Estamos numa fase em que podemos descobrir, novamente, que tanto o Amor como a Felicidade podem ser muito simples, podem estar mesmo ao nosso alcance e nós só temos de abrir os olhos.

Aliás, acredito que o Amor e a Felicidade andam de mãos dadas e são, na verdade, capacidades nossas. Não são algo que nos acontece. São sentimentos que fazemos acontecer. Ainda que tenhamos que passar por muitas emoções, algumas delas difíceis de transpor, temos a capacidade de escolher sentir Amor.
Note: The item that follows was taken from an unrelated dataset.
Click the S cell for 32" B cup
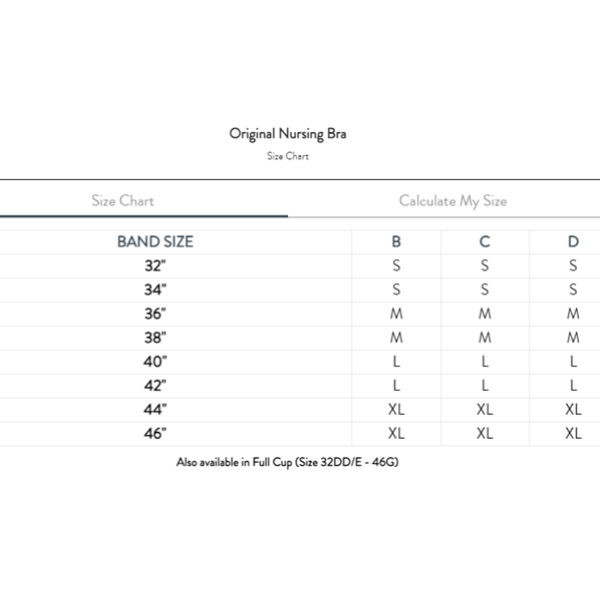Image resolution: width=600 pixels, height=600 pixels. tap(397, 266)
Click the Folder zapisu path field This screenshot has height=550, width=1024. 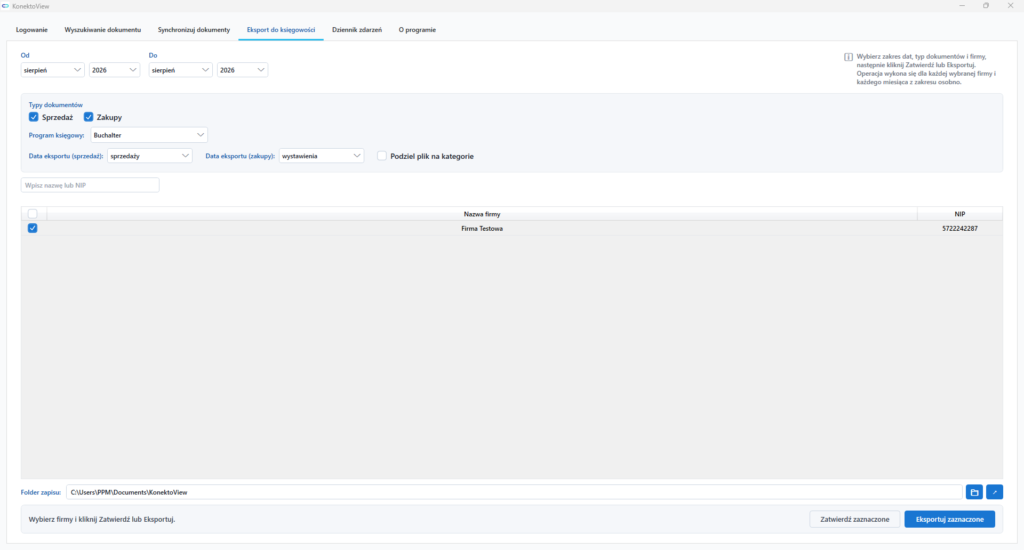(x=514, y=493)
Sem grandiosidades desnecessárias, somos capazes de trazer Amor para os nossos dias, para a nossa realidade. Somos capazes e devemos comprometer-nos com isso.

O sentido da vida é aquele que lhe damos. É chegada a altura de voltar a impregnar de Amor o sentido da vida. Nas grandes e nas pequenas coisas.

É o Amor que faz a diferença entre uma refeição para encher o estômago e uma refeição que alimenta. E podemos aplicar isso a todas as coisas que fazemos.

É o Amor que faz a diferença entre uma obrigação e uma satisfação. A situação pode ser exatamente a mesma. Mas se escolhermos agir com Amor, mudamos o seu significado.

Temos de deixar de cair no erro que o Amor depende da sorte e dos outros. O Amor depende de nós. Agora, neste preciso momento, podemos invocar esta energia dentro de nós. Podemos escolher tratar-nos com Amor, podemos escolher fazer cada pequeno gesto com Amor. Podemos escolher, a cada momento, a cada dia, comprometer-nos com o Amor.

E assim conseguimos a Liberdade, descobrimos que não somos, na realidade, dependentes de alguém ou de algo para sentirmos Amor. Podemos sentir Amor por nós e pela Vida.

Que possamos, nos próximos dias, renovar o nosso compromisso com o Amor, que possamos voltar a encher de Amor e beleza a nossa vida, e que possamos libertar-nos dos bloqueios do coração.